マンスリーレビュー

2023年11月号トピックス2経済・社会・技術サステナビリティ

水問題を日本発イノベーションで解決する

2023.11.1

事業基盤部門岡澤 有実子

経済・社会・技術

POINT

  • 水にまつわる問題は世界的に深刻さを増している。
  • 課題解決の主体となりうるスタートアップが登場している。
  • 日本は高い問題意識や技術力を活かし他国に先駆けを。

世界的に深刻な水問題

爆発的な人口増加などから、水にまつわる問題は深刻さを増す。経済協力開発機構(OECD)は2000年からの50年間で世界の水需要が55%程度増えると予測※1。国連は、2025年には世界人口の3分の2※2が生活などに必要な最低量すら使えない「水ストレス状態」に陥るとしている。

使用後に目を向ければ、海洋や河川の汚染の問題も深刻だ。温暖化による海面上昇や異常気象による水害なども地球全体の脅威となっている。

ハードとソフトの対応が急務

日本は水に恵まれているイメージがある。しかし、1人が年間に利用可能な「水資源賦存量」は世界平均の半分以下だ※3。梅雨や台風の時期に降雨が集中しているほか、山がちな国土で水がすぐに海に流れてしまう点が響いている。

さらに近年では、ハードとソフトの両面で水問題に対応する必要性が高まっている。ハード面では水道インフラの老朽化対応が待ったなしだ。
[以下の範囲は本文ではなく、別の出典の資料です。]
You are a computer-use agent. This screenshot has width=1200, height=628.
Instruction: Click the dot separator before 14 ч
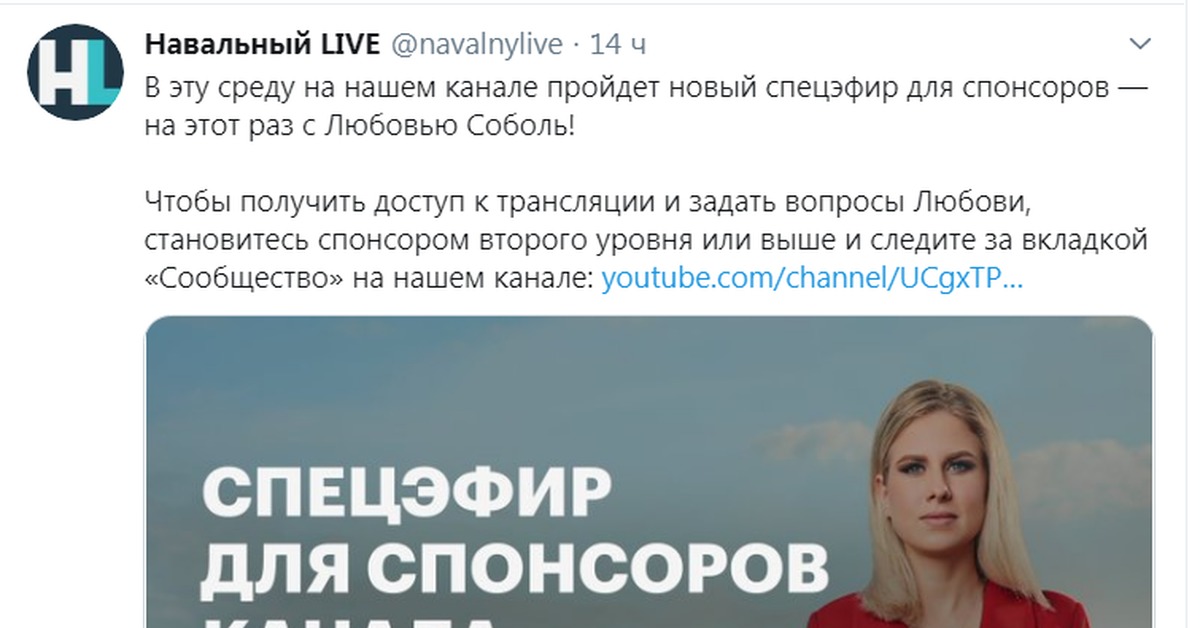click(576, 45)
高度成長期に広く整備された水道管の3割近くが、耐用年数を超えている。

ソフト面では、気候変動への対応が必須だ。国は新たな防災対策として「流域治水」への転換を進める。ポイントは2つ。1点目は従来の集水域や河川区域に、氾濫域も含めた範囲を一つの「流域」として捉えること。2点目は民間企業や住民を含め、流域に関わる全ステークホルダーが持続可能な治水対策を目指して協働することだ。

主体となりうるスタートアップ

日本は大企業を中心に、水処理膜などの高い技術力で、世界を取り巻く水問題の解決に貢献してきた。そして近年、新たなテクノロジーを駆使して課題解決の主体となりうる注目のスタートアップが、日本人の手によって誕生している。

例えばWOTA(ウォータ)は2019年、AIやセンサー、フィルターを活用して排水の98%以上を循環再利用できる「WOTA BOX」を発売した。持ち運びが容易で狭いスペースにも設置可能だ。同製品によって誰もが安全安心な再生水を使えるようになれば、水不足解決が大きく進む。

また、日本人がシリコンバレーで設立したスタートアップFracta(フラクタ)は、独自収集した1,000種類以上の環境変数やAIを駆使することで土壌環境を分析し、地中にある水道管の劣化状況を判定できる技術を開発した。地面を掘り返して目視点検をせずとも、最適なタイミングで修繕できれば、技術者減に悩む管理者を支援できる。

日本には「戦える武器」がある

1995年に世界銀行のイスマイル・セラゲルディン副総裁(当時)は「20世紀が石油をめぐる戦争ならば、21世紀は水をめぐる戦争の時代になるだろう」と発言して、話題を呼んだ。

日本は世界に先行している「水問題先進国」ともいえる。世界と戦える水関連の技術力を持ち、その裾野も広い。高い問題意識と技術力を武器に、今こそ水問題の解決に先駆けたい。

※1:OECD(2012年6月)"OECD Environmental Outlook to 2050" p.24。

※2:国連経済社会局(2007年)"Water scarcity | International Decade for Action 'Water for Life' 2005-2015"。

※3:国土交通省「令和4年版 日本の水資源の現況」p.133、135。